Sclerostin is a protein that in humans is encoded by the SOSTgene. Sclerostin is a secreted glycoprotein with a C-terminal cysteine knot-like domain and sequence similarity to the DAN family of bone morphogenetic protein antagonists. Sclerostin is produced primarily by the osteocyte but is also expressed in other tissues, and has anti-anabolic effects on bone formation.
Sclerostin, the product of the SOST gene, located on chromosome 17q12–q21 in humans, was originally believed to be a non-classical bone morphogenetic protein antagonist. More recently, sclerostin has been identified as binding to LRP5/6 receptors and inhibiting the Wnt signaling pathway. The inhibition of the Wnt pathway leads to decreased bone formation. Although the underlying mechanisms are unclear, it is believed that the antagonism of BMP-induced bone formation by sclerostin is mediated by Wnt signaling, but not BMP signaling pathways.
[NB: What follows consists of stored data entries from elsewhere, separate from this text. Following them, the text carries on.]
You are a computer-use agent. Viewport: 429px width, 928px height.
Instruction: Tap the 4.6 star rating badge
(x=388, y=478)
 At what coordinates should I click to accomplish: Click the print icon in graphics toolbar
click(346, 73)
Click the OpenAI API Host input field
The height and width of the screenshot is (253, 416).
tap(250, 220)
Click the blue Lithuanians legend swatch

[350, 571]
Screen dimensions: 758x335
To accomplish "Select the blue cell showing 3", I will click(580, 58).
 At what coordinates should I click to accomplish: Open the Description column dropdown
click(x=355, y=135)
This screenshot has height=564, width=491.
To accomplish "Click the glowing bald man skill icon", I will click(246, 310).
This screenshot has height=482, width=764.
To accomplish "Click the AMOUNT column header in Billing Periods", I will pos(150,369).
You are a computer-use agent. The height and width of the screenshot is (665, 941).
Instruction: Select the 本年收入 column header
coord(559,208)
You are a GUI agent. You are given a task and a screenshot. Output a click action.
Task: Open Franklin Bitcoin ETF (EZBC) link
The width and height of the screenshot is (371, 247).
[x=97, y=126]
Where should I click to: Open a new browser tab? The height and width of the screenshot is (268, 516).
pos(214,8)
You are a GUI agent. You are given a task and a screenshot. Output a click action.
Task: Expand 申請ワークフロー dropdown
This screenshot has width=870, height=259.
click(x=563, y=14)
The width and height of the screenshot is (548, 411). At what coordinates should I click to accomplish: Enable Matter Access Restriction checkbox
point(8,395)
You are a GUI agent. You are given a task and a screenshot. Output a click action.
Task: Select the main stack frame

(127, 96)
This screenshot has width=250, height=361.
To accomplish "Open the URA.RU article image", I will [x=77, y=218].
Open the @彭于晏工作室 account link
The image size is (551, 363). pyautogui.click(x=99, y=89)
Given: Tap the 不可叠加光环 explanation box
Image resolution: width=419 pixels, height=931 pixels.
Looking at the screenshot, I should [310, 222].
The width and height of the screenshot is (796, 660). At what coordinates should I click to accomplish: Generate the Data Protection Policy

Sclerostin is expressed in osteocytes and some chondrocytes and it inhibits bone formation by osteoblasts. Sclerostin production by osteocytes is inhibited by parathyroid hormone, mechanical loading and cytokines including prostaglandin E2, oncostatin M, cardiotrophin-1 and leukemia inhibitory factor. Sclerostin production is increased by calcitonin. Thus, osteoblast activity is self regulated by a negative feedback system.
Clinical significance
Mutations in the gene that encodes the sclerostin protein are associated with disorders associated with high bone mass, sclerosteosis and van Buchem disease. van Buchem disease is an autosomal recessiveskeletal disease characterized by bone overgrowth. It was first described in 1955 as "hyperostosis corticalis generalisata familiaris", but was given the current name in 1968. Excessive bone formation is most prominent in the skull, mandible, clavicle, ribs and diaphyses of long bones and bone formation occurs throughout life. It is a very rare condition with about 30 known cases in 2002. In 1967 van Buchem characterized the disease in 15 patients of Dutch origin. Patients with sclerosteosis are distinguished from those with van Buchem disease because they are often taller and have hand malformations. In the late 1990s, scientists at the company Chiroscience and the University of Cape Town determined that a "single mutation" in the gene was responsible for the disorder.
An antibody for sclerostin is being developed because of the protein’s specificity to bone. Its use has increased bone growth in preclinical trials in osteoporotic rats and monkeys. In a Phase I study, a single dose of anti-sclerostin antibody from Amgen increased bone density in the hip and spine in healthy men and postmenopausal women and the drug was well tolerated. In a Phase II trial, one year of the antibody treatment in osteoporotic women increased bone density more than bisphosphonate and teriparatide treatment; it had mild injection side effects. A Phase II trial of a monoclonal human antibody to sclerostin from Eli Lilly had positive effects on post-menopausal women. Monthly treatments of the antibody for one year increased the bone mineral density of the spine and hip by 18 percent and 6 percent, respectively, compared to the placebo group. In a Phase III trial, one year of Romosozumab treatment in post-menopausal women reduced the risk of vertebral fractures compared to the placebo group. It also increased the bone mineral density in the lumbar spine, femoral neck and total hip compared to the placebo group. Adverse events were balanced between the groups. Sclerostin has significance within the field of dentistry and regenerative strategies which target sclerostin are in development. In April 2019, the Food and Drug Administration approved Romosozumab for use in women with a high risk of osteoporotic fracture. It was also approved for use in Japan and the European Union in 2019.